▶ Aim
Output the part of the listing that opens with the line containing "Click the Pantry label" and closes with the line containing "point(176,423)", copying every line exactly.

Extracted data entries:
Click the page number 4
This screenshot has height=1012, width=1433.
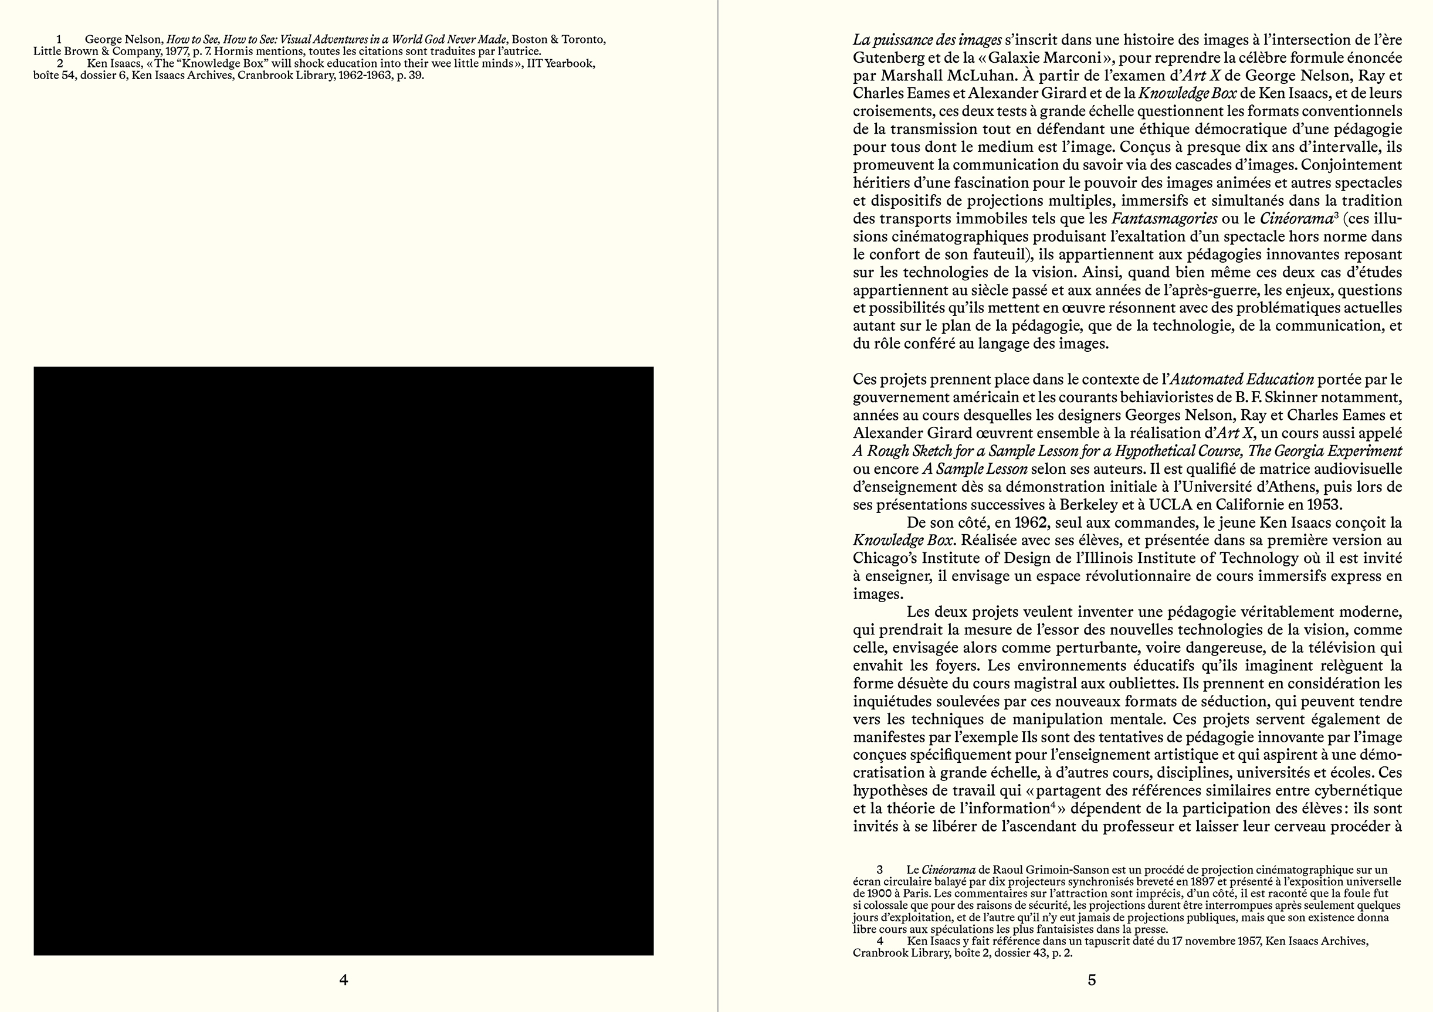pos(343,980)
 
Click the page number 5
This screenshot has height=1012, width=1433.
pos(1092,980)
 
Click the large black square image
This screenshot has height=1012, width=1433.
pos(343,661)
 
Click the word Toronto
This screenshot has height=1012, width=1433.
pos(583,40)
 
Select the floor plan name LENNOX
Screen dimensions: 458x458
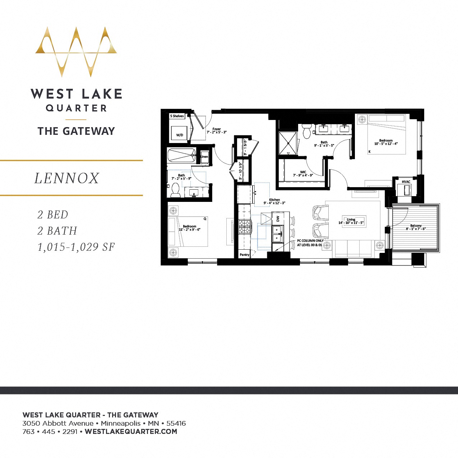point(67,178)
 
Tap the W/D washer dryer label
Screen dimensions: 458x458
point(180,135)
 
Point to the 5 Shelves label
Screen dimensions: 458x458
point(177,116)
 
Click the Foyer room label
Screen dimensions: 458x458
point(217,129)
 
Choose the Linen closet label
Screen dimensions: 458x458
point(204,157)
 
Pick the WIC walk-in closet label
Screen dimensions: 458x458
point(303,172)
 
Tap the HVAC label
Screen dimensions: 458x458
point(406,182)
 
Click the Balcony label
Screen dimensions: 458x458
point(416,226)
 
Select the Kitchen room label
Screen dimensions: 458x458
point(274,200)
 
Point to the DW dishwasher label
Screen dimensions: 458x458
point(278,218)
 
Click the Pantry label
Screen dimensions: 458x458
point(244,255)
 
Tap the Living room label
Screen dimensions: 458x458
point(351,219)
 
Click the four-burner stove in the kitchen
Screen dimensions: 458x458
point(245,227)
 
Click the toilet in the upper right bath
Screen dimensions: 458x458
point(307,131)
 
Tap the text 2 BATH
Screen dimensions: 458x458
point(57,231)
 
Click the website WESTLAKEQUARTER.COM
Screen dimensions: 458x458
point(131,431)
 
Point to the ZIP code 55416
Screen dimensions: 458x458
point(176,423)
--
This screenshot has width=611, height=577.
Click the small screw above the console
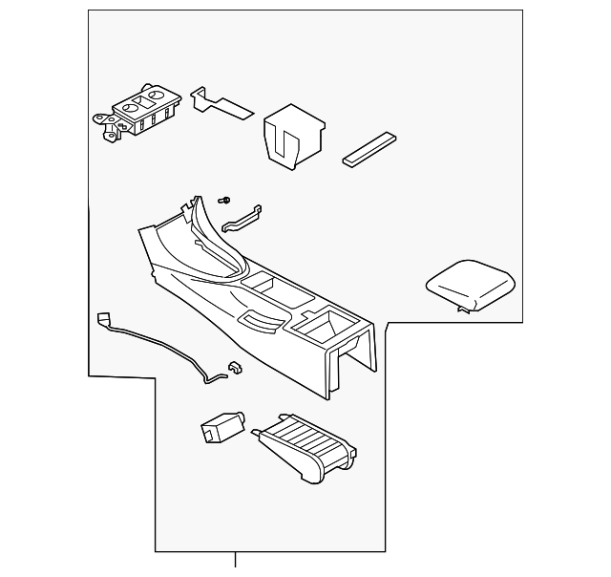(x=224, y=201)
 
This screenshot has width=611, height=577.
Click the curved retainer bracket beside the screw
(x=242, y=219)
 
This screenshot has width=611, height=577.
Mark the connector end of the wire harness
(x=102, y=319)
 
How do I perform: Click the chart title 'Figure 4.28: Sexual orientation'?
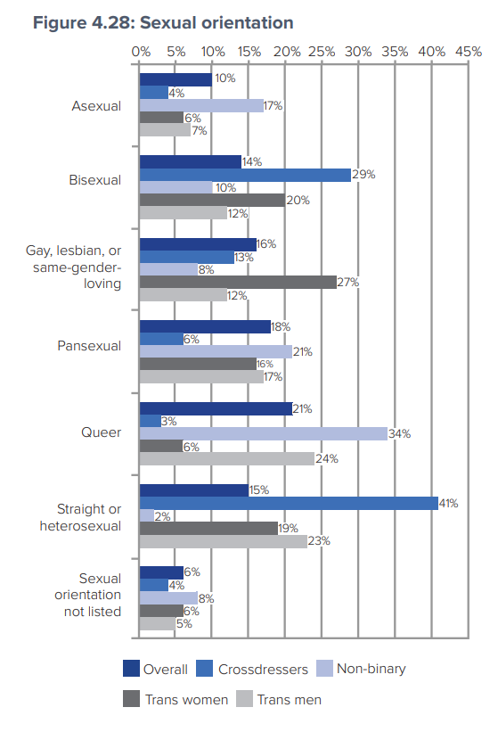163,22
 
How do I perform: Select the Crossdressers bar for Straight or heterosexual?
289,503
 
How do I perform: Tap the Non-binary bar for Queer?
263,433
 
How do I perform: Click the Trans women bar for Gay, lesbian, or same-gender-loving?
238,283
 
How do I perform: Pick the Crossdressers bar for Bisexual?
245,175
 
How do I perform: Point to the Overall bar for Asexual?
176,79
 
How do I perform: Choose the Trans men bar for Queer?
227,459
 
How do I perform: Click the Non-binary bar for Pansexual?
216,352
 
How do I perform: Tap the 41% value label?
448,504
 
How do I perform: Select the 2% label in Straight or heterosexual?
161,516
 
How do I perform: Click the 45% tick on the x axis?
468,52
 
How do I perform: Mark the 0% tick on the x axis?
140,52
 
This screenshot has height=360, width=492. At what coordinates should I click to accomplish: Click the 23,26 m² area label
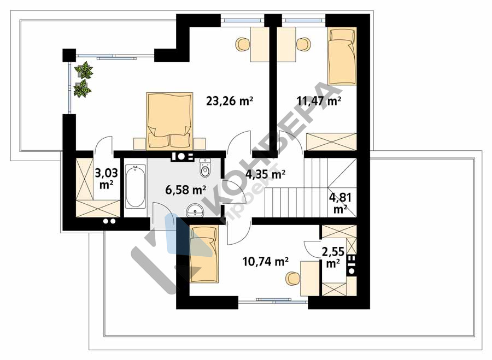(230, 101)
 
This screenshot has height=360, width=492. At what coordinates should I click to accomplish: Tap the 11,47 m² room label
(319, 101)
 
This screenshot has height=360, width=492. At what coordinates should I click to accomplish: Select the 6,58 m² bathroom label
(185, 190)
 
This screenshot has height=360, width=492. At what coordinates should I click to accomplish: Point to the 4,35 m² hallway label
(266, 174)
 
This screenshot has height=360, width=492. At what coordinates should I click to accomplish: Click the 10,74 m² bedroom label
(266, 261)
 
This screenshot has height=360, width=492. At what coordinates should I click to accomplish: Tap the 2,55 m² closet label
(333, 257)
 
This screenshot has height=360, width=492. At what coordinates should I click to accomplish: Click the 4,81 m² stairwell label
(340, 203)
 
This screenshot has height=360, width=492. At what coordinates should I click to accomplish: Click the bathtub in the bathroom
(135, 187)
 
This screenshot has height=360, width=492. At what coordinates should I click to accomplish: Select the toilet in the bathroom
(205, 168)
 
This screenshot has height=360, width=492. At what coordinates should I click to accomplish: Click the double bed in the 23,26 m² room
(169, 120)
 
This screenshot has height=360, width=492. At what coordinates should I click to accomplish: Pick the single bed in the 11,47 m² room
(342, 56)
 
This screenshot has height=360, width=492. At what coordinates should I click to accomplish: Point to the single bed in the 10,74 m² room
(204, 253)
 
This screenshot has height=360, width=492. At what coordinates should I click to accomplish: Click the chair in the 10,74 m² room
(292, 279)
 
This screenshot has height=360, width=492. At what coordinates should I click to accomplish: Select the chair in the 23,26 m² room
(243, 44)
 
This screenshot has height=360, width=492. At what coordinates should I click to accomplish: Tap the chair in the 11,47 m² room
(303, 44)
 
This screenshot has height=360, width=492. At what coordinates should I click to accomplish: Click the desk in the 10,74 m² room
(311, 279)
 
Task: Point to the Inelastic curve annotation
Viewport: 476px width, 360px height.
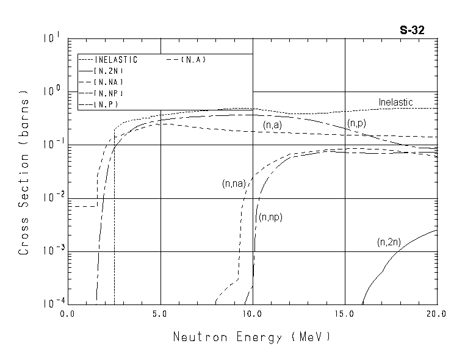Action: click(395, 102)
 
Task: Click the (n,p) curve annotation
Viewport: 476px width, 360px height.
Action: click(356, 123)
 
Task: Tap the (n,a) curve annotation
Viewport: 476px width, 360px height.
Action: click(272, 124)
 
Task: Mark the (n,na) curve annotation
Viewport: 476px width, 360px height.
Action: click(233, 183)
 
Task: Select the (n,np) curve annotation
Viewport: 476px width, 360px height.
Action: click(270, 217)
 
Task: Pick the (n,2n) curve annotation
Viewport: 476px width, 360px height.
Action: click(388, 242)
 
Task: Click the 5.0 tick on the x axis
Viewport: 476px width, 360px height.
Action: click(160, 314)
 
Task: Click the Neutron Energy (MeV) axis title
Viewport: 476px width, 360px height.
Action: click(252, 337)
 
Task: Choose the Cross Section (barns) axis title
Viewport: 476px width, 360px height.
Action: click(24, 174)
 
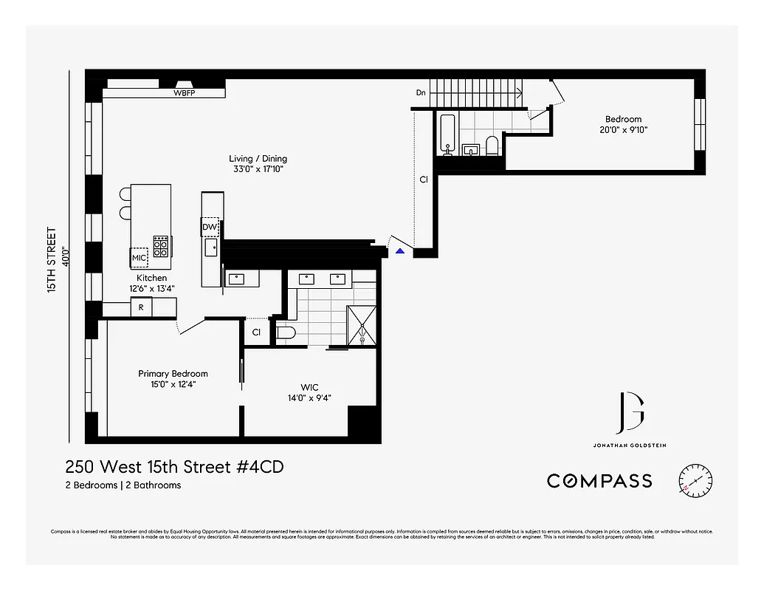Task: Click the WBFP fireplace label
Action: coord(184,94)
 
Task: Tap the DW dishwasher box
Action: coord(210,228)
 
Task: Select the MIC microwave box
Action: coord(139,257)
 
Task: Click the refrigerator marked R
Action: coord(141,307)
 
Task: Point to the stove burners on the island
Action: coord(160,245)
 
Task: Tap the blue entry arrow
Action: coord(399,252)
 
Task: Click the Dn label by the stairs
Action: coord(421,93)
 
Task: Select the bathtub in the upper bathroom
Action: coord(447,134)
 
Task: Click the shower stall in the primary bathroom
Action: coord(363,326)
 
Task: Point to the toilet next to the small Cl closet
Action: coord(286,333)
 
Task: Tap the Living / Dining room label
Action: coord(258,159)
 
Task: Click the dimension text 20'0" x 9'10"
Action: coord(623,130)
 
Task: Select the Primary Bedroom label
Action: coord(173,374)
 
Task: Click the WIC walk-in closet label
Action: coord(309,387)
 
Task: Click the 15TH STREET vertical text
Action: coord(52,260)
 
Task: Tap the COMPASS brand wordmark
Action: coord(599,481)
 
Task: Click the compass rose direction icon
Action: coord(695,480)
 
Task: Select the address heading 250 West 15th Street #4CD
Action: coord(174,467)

▶ Final answer
Click the Pantry label
Screen dimensions: 458x458
point(244,255)
 
Tap the Living room label
Screen dimensions: 458x458
point(351,219)
 
Click the four-burner stove in the kitchen
Screen dimensions: 458x458
point(245,227)
 
Click the toilet in the upper right bath
Screen dimensions: 458x458
point(307,131)
 
Tap the text 2 BATH
Screen dimensions: 458x458
point(57,231)
 
Click the website WESTLAKEQUARTER.COM
Screen dimensions: 458x458
point(131,431)
 
Point to the ZIP code 55416
Screen dimensions: 458x458
point(176,423)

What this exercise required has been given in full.